In der heutigen Zeit wird der Terminus „Burnout“ jedoch inflationär verwendet und die Gesellschaft bringt daran Leidenden sogar Anerkennung entgegen. Hingegen ist die Diagnose „Depression“ immer noch stark stigmatisiert. „Unsere Kultur sieht es offensichtlich als nicht wichtig an, wie wir mit uns selbst umgehen“, meint der Psychiater. Viele Depressionen haben ihre Ursachen im Beziehungsleben.
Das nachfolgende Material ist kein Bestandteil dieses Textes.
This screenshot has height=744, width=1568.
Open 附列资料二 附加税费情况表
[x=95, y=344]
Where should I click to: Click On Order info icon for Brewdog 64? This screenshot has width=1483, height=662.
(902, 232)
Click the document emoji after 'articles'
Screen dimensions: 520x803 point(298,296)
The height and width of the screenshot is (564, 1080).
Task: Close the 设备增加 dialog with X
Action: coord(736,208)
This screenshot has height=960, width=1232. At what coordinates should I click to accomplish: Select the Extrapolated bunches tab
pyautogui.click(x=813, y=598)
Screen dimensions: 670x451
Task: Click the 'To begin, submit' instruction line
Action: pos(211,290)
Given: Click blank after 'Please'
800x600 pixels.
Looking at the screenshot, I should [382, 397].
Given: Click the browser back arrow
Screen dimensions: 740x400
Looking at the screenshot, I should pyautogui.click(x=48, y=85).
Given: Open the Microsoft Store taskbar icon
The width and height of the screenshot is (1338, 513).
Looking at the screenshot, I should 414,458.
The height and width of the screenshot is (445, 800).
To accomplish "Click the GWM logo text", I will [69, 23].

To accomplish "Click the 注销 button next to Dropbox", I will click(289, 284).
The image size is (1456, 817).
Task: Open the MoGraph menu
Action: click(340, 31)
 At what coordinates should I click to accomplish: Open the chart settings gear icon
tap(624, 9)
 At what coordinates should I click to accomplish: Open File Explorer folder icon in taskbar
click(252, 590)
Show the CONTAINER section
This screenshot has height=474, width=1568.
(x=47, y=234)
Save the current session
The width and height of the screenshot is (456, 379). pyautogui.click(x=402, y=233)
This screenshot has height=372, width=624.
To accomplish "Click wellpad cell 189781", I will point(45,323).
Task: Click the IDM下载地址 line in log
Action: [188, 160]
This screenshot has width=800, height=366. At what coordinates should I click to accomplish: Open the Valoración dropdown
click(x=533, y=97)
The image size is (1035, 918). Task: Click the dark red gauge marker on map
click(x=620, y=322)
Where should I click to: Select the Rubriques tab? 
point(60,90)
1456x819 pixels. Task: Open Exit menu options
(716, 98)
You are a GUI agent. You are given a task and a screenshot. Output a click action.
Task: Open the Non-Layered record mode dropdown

Das Defizit an sozialen Beziehungen ist ein wesentlicher Negativfaktor und Verstärker.

Verschiedene Berufsgruppen begleiten Depressive

Um die immer größere Zahl an Depressiven medizinisch zu versorgen, arbeiten verschiedene Berufsgruppen zusammen. Die Palette der Behandlung reicht von der Gesprächspsychotherapie zur psychiatrischen Behandlung. In schweren Fällen ist sogar stationärer Krankenhausaufenthalt notwendig. Der Mediziner rät dazu, jedenfalls einen Experten aufzusuchen, wenn man sich seelisch für eine gewisse Zeit nicht wohlfühlt. „Wir müssen endlich begreifen, dass zum Gesundsein auch das psychische Wohlfühlen dazugehört“, erklärt Fischer abschließend.

Am Freitag, den 3. September findet in Wien der Tag der Seelischen Gesundheit statt. Die Veranstaltung soll Transparenz schaffen und einen offenen, modernen Umgang mit Krankheiten fördern, von denen viele Menschen betroffen sind. Fischer referiert bei dieser Veranstaltung über Burnout.